We want to scale out too, but we can’t afford to go across the country with a cold truck.
This is where you get into deciding what you are willing or not willing to compromise for money.
Very true, and we don’t want to compromise our product for money. There’s a lot of scientific components to this. There’s a way to get this can to be shelf stable, as in we can get this can to remain a fresh product while staying in room temperature. To do that would involve different types of pasteurization processes, and the facilities and equipment needed would be hundreds of thousands of dollars. So, that’s not a good option for us right now.
Is this your biggest challenge?
I think the biggest challenge is that we’re such a small team with such a wide range.
It’s the two of us, and then we have another partner who is our roaster who sources our coffee from this specific country. He imports it in and then he gets the roasted specs on it, and then we roast it. And then we have a new COO who just joined us, who is pretty epic. He was the former COO of Sixpoint Brewery, which is pretty big in New York. So, he has tons of experience, but it’s just mainly Brent and I doing Keepers on the ground stuff. And that’s been our biggest struggle to date because if you’re in all these Whole Foods with a product that’s pretty unique like citrus and coffee, something that most people never could have imagined what it actually tastes like. There’s a lot of work that has to go into getting it to people. We need to demo the crap out it, like put it in people’s hands and have them drink it. And we do all of this on our own.
Has this been harder than you expected it to be?
Yeah, totally. I’m this single, twenty-five-year-old Brooklynite on this freelance schedule and it seems as if I have all the time in the world, but not really. I don’t have much of a savings account, and I have to feed myself and pay this New York rent and spend forty plus hours on this company that is taking all of my time and money.
Just to stay afloat, I have to go and try and find freelance work, and get creative on how to do that. It’s definitely been very rewarding, but it’s been a struggle that I never thought I would go through. Most of my friends work nine to five jobs, like pretty normal stuff, and it’s hard for them to really understand what I’m going through. I’ll be in the kitchen with Brent bottling and labeling until four o’clock in the morning super tired, and not have anyone else to explain that to who would understand it.

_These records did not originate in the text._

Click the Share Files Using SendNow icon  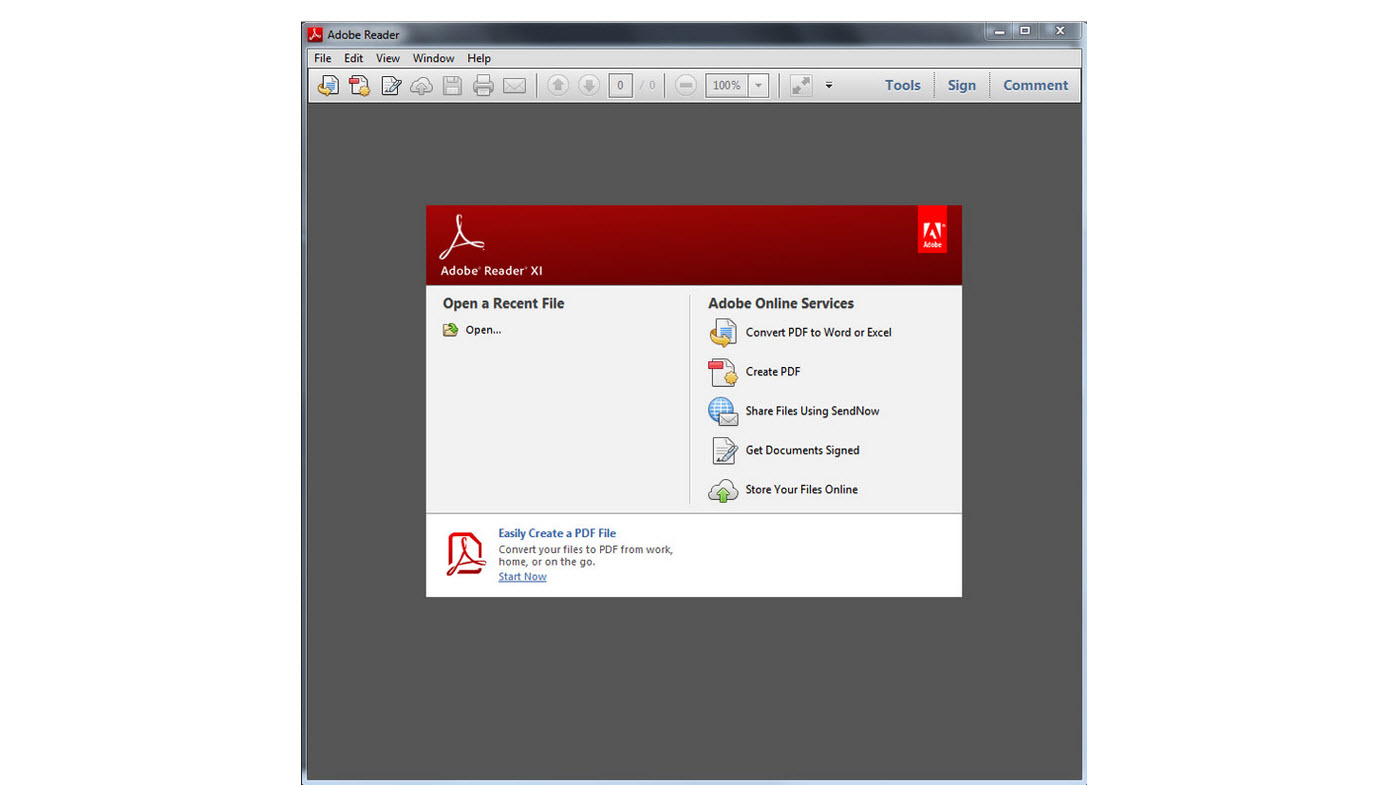pos(722,411)
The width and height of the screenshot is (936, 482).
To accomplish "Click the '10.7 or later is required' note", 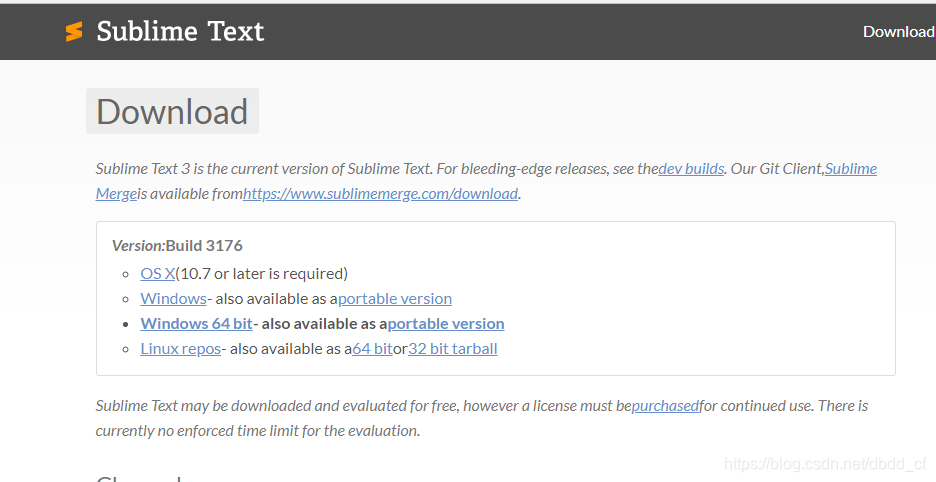I will [x=261, y=274].
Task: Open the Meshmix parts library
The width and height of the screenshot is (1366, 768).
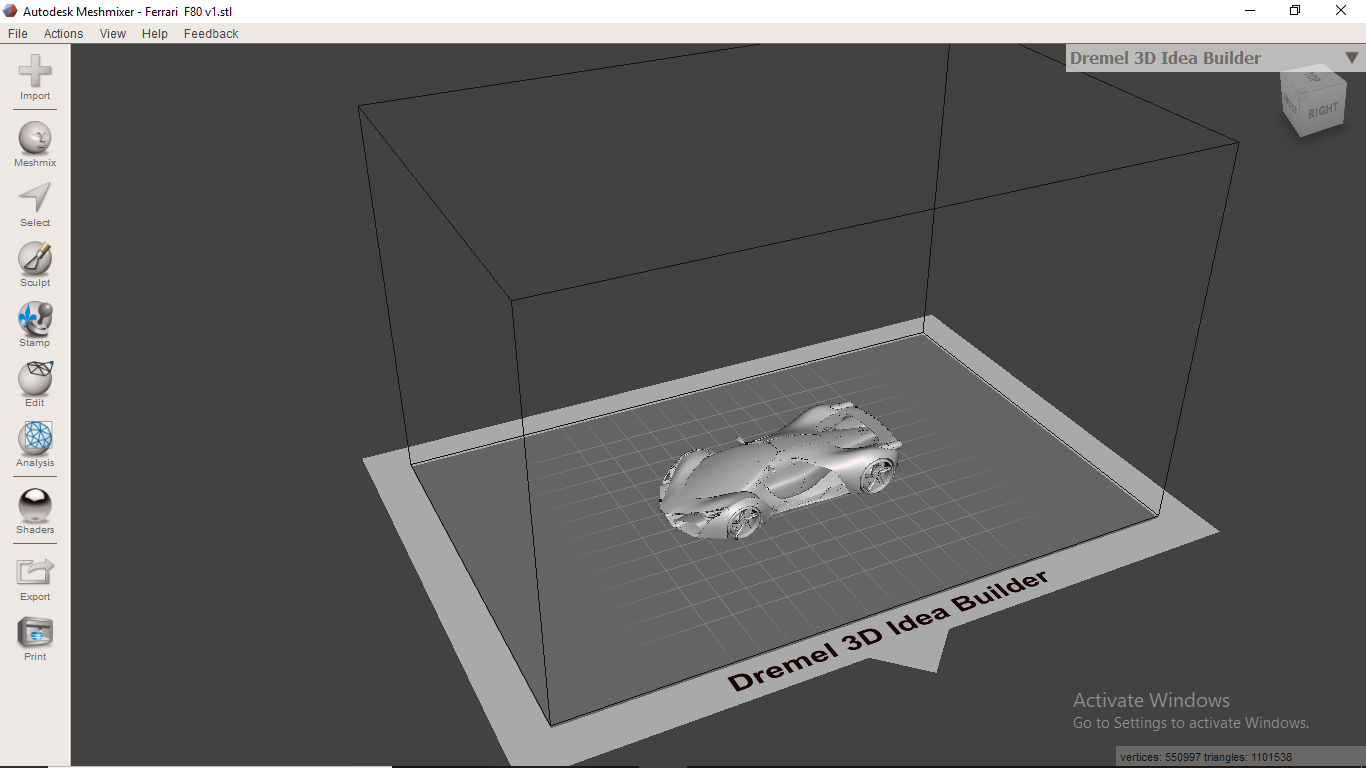Action: (x=35, y=139)
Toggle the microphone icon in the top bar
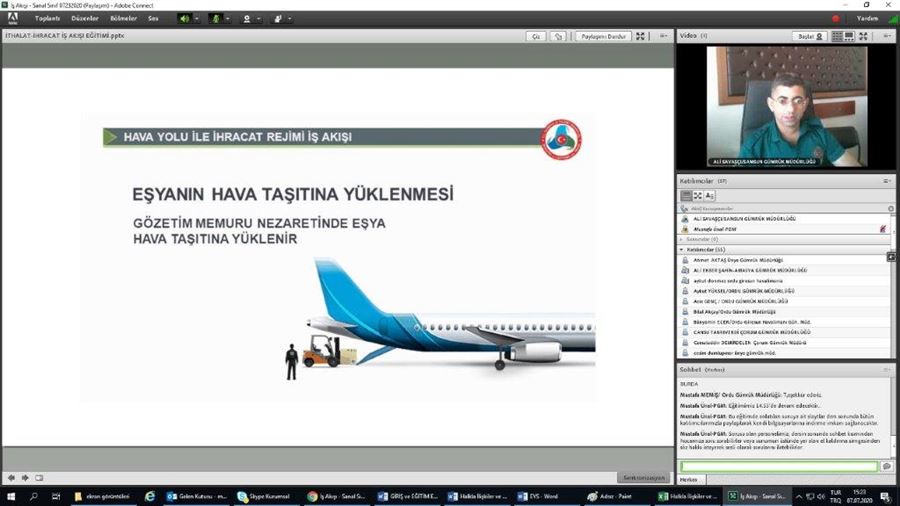The height and width of the screenshot is (506, 900). (x=215, y=18)
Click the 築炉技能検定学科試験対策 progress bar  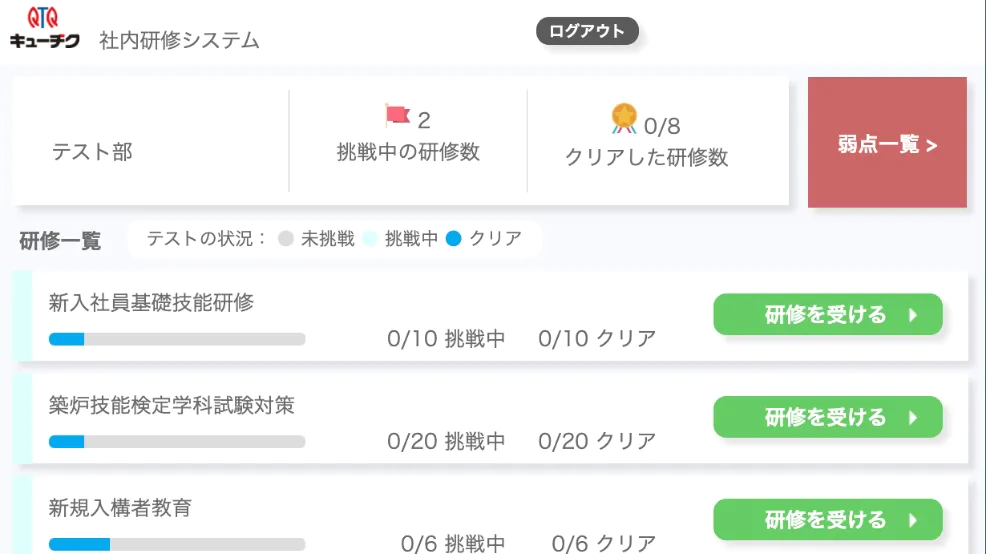177,442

But, again, this has been an amazing experience, and I’m better because of it.
What has been the most rewarding part of this journey so far?
This entire journey has been an amazing learning experience for us, but after we developed Keepers and saw the can for the very first time, we were blown away. Seeing all of our hard work bottled up in that can made all of the hard times worth it.
What’s next for Keepers?
We recently launched a Kickstarter campaign, which will help us launch a new product and new packaging. We’ve already surpassed our goal, which is very exciting. You can expect to see us using the momentum from our Kickstarter campaign to pound the pavement and take over New York City.
Our immediate goal is quite simple—get into more stores and get as many people as possible to try our product. This will include lots of street marketing, fun partnerships and curated pop ups all summer long. Our long-term goal is to go worldwide and be in every aesthetically pleasing cafe, restaurant, music hall and hotel on the planet!
We are going to continue pushing ourselves, and who knows where we can take Keepers.